TASK TO COMPLETE.
When the string "Policy" occurs in a line of the listing below, return that line.

EXCERPTED RECORDS.
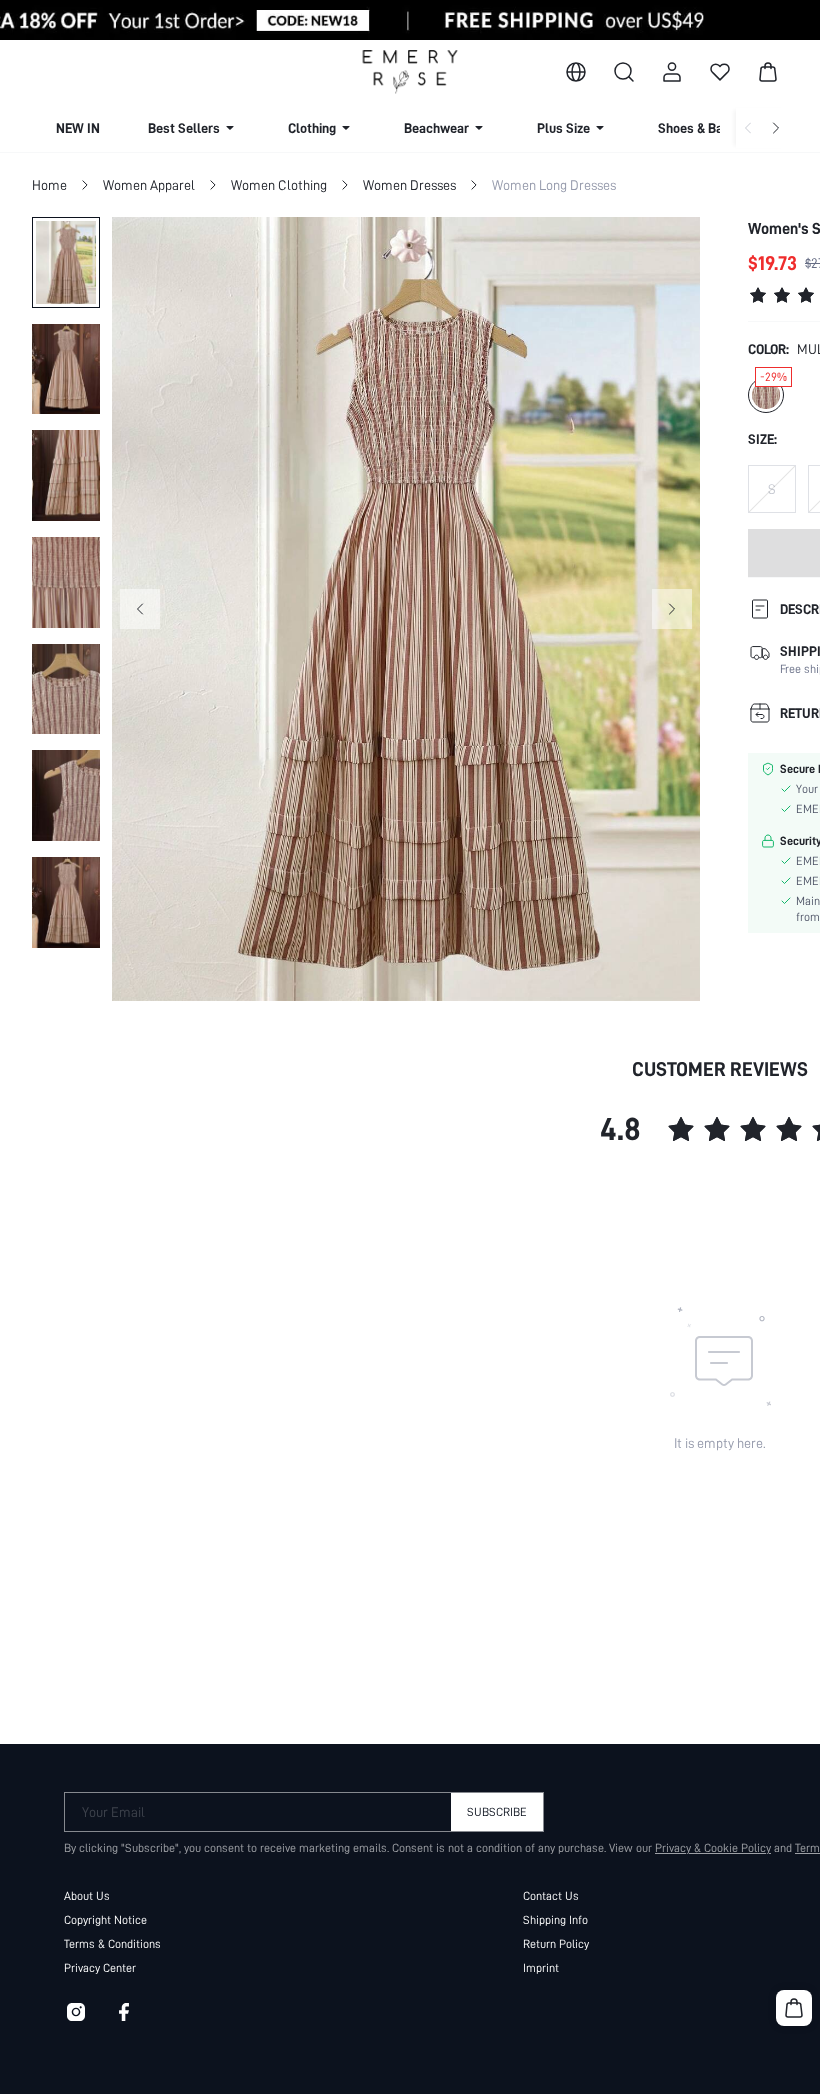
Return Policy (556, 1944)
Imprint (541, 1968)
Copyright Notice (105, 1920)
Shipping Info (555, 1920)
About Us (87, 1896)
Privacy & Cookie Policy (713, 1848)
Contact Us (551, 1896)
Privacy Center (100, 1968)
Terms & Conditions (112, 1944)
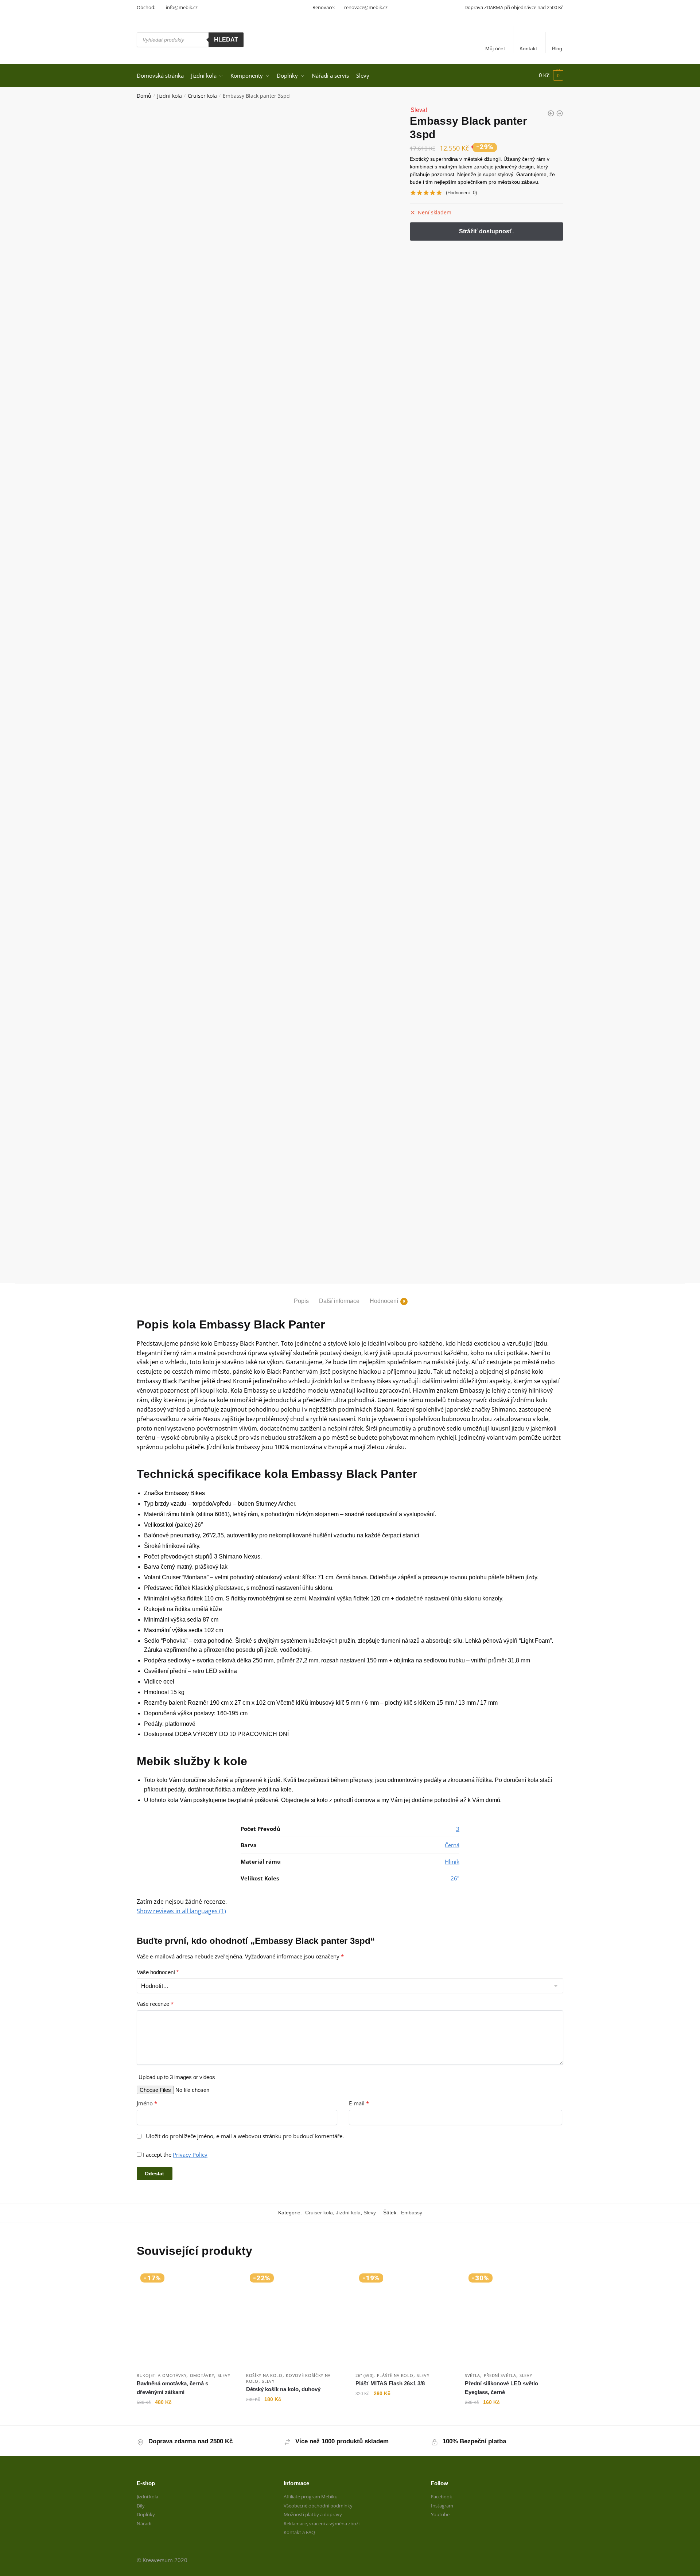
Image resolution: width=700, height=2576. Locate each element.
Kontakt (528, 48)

TASK SOLUTION.
Return Policy (556, 1944)
Privacy & Cookie Policy (713, 1848)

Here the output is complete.